[Entries from a dataset]
----------

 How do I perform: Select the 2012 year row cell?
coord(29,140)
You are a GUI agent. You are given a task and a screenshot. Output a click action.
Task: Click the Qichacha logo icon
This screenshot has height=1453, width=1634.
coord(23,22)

----------

Convert the records, starting at the line containing "You are a GUI" and ending at the last record, into a two-column CSV with the headers instruction and response. Give one row per record, putting its text and its answer each in a single quoted field, with line breaks replaced by spaces.

• Output for this task:
instruction,response
"You are a GUI agent. You are given a task and a screenshot. Output a click action. Task: Click the Qichacha logo icon This screenshot has height=1453, width=1634.","coord(23,22)"